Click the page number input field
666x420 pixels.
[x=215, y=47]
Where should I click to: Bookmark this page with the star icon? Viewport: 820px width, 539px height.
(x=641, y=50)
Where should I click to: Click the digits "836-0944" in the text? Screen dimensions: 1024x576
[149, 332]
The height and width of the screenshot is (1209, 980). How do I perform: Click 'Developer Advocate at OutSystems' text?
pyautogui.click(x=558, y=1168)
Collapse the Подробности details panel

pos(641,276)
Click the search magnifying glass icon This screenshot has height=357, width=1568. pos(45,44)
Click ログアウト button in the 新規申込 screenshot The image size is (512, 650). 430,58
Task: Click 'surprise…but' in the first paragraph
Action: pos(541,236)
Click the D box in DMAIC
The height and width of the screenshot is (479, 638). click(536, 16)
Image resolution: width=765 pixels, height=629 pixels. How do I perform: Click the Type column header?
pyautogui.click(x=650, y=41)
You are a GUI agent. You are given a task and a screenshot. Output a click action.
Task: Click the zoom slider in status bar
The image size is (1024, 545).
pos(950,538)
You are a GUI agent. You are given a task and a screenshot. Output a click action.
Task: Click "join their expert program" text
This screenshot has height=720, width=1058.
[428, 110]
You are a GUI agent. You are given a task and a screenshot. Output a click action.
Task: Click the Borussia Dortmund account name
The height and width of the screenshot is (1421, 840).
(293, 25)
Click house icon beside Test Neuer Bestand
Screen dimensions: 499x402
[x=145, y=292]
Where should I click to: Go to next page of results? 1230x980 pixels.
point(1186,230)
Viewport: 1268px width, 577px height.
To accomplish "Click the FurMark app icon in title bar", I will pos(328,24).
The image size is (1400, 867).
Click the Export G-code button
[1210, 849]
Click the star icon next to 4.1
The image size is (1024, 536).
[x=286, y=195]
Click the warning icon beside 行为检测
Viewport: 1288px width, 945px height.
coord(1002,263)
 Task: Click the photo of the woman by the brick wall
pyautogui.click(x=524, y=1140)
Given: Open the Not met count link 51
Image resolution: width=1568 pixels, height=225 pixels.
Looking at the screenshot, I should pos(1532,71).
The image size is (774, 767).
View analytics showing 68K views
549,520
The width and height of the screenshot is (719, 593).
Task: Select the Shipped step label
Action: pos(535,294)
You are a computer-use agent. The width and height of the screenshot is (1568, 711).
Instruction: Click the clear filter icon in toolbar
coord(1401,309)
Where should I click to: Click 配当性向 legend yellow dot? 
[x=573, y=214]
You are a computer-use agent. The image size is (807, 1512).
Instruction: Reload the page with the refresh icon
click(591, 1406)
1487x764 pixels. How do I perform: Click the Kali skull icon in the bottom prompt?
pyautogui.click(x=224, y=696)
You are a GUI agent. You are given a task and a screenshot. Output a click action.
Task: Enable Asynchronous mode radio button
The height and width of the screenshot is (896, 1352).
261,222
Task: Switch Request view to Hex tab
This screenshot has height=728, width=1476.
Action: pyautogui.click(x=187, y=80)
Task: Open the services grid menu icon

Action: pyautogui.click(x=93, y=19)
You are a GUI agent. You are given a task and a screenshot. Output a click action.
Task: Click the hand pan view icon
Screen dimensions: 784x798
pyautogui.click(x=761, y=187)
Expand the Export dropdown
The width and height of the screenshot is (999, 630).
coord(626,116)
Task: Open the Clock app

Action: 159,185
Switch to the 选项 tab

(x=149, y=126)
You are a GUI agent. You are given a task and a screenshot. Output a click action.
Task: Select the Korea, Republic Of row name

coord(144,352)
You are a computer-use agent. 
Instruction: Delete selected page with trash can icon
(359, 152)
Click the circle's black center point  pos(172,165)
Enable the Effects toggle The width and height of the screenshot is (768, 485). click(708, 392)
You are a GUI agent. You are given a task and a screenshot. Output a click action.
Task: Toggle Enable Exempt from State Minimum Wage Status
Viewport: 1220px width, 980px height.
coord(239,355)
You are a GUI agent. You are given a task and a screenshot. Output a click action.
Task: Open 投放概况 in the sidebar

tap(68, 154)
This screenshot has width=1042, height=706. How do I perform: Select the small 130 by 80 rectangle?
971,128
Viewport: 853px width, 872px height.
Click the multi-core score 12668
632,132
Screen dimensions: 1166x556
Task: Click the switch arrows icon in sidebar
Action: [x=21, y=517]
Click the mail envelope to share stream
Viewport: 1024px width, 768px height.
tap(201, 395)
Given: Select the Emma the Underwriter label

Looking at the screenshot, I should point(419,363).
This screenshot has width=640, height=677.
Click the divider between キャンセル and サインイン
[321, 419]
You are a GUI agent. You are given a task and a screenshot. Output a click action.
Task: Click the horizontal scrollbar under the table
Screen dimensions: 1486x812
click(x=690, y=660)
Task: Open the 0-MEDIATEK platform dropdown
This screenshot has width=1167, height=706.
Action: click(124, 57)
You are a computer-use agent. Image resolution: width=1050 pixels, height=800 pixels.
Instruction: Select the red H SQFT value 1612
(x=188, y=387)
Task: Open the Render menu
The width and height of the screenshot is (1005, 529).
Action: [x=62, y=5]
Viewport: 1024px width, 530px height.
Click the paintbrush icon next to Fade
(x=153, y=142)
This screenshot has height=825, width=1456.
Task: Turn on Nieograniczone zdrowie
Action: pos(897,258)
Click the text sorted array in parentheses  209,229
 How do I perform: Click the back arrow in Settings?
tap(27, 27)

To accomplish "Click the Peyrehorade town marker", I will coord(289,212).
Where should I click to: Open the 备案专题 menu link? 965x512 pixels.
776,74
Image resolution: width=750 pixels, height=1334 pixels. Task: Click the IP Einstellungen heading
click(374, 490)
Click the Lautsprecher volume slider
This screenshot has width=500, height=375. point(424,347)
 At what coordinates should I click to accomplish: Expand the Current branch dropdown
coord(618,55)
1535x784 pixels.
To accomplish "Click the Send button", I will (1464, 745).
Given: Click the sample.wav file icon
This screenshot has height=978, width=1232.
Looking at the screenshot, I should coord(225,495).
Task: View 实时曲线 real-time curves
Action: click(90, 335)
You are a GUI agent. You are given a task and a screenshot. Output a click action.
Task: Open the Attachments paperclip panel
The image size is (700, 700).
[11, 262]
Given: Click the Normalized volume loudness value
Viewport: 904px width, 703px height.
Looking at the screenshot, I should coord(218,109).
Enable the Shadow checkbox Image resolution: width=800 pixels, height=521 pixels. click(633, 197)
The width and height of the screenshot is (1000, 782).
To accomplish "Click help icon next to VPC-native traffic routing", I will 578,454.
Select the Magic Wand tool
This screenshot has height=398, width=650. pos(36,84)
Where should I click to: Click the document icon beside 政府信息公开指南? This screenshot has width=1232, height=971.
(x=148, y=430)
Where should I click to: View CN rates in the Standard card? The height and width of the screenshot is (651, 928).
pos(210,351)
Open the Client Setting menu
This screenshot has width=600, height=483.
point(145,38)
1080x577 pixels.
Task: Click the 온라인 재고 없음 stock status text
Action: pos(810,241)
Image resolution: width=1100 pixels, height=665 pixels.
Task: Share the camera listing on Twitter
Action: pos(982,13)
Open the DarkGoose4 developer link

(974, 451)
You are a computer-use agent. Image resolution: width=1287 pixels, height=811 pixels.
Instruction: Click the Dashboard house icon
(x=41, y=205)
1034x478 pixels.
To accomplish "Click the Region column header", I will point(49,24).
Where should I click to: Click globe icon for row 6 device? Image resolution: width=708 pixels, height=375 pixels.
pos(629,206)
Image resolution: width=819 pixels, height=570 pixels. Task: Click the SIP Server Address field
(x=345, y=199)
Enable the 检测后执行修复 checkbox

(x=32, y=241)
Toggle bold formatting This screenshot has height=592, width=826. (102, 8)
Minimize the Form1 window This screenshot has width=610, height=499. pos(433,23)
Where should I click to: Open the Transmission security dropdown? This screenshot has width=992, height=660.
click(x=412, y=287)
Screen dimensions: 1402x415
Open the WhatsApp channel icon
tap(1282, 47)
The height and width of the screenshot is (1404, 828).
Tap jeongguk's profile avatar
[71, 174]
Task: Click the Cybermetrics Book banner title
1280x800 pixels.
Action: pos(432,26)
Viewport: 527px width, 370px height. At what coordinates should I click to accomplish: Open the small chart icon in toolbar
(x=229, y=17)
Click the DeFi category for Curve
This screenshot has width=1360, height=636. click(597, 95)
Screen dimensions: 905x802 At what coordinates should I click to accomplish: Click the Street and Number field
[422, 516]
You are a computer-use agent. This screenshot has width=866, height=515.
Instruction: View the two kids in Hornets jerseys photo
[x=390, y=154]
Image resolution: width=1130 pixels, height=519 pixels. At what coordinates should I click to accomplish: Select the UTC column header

★ ★ ★

● **ACTIVITY**
State how many lines in the material include the string "title". Nothing other than the number is wanted.

● **RESPONSE**
2